Jimmy looks up from his spot and Oliver from his comic book. "I think they will suit her and will give her future husband something to buy for Christmas each year. It is a solid plan for women to have."

"Oh hush you," Rilla shakes her head at him.

"I just don't understand who thought sticking a needle through the ear lob was the best way to wear earrings," Oliver says. "But girls are strange."

"Oh really, weren't you complimenting Mindy King's earrings the other day," Rowena taunts her brother who flushes down his neck.

"All right are we ready?" Lillian asks and Rowena nods her head, while still holding pieces of ice to her ear.

"I can't watch this," Ken grumbles as Rilla takes one of the apple slices from the counter.

"Un, deux, trois," Lillian counts for them and with a deep breath from the ladies and the teenager the needles poked their way into the apple.

"You can breathe now," Rilla tells her husband teasingly. "Heavens your teenage daughter took it better than you."

"Earrings," Lillian asks and Lunette holds the plate they had placed the earrings after dosing them in alcohol.

Lillian carefully withdrew the needle and placed the earring in the new hole she had made.

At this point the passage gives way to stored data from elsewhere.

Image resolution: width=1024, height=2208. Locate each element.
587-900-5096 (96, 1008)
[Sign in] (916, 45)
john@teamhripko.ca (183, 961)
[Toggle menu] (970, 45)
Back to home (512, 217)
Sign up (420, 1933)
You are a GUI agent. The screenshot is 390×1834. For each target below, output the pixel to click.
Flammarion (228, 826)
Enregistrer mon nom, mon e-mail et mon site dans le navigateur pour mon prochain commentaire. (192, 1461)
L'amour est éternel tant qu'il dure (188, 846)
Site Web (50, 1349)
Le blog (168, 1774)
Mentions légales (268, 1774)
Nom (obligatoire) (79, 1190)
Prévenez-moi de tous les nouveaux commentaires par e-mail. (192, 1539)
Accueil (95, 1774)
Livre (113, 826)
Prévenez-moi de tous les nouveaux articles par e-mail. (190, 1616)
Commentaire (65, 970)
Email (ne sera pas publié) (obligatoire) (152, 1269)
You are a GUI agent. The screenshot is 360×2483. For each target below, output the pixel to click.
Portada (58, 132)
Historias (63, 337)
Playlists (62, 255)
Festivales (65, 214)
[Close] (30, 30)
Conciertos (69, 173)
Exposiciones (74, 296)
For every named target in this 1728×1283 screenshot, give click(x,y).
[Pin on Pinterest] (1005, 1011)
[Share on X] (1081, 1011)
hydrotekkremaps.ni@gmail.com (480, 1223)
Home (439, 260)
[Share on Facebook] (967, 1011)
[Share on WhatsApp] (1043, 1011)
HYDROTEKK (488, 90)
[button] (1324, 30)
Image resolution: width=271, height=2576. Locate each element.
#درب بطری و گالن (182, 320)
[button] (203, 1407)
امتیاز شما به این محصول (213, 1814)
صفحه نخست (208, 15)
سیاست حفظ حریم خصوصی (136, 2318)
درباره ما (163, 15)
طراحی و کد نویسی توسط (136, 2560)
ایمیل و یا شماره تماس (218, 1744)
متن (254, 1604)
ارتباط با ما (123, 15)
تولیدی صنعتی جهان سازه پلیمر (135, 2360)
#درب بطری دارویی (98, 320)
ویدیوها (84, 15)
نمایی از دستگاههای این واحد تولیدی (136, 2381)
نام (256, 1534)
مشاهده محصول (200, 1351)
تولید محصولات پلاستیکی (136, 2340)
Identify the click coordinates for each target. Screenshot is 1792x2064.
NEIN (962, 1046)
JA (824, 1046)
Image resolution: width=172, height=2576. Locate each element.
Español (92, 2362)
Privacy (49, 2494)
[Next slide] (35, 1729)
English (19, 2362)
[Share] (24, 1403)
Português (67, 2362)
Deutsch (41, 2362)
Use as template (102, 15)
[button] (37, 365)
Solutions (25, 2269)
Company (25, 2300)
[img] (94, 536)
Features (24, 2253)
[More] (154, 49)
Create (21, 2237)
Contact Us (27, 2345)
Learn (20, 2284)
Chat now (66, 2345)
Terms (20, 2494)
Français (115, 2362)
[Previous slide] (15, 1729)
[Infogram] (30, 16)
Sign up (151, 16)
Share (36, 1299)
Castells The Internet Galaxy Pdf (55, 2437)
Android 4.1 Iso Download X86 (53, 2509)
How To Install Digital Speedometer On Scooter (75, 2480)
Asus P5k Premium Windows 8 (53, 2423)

Screwing the back on before she moved to the other side.

"Tout fini ma Cherie," she tells her nieces and holds up a mirror. "Tres Magnifique!"

"Look, Daddy!" Rowena calls out grinning.

Ken only shakes his head. "They are lovely, even if barbaric."

"Can Elodie and Loon sleepover?" Rowena asks looking at her cousins.

Rilla looks towards her brother and then her husband, and both shrugs.

"Can Phoebe sleep over too!" Clara jumps in.

"Might as well make it an even group and have Jasper stay as well," Rilla says shaking her head. "If he wants anyway? I'm sure the boys won't mind bunking together in Oliver's room?"


Shirley...he's being a bit homophobic...yes he is because it's the 1930s. I don't take pleasure in writing such things because it is the time. I don't agree with him, but that is how he feels in this.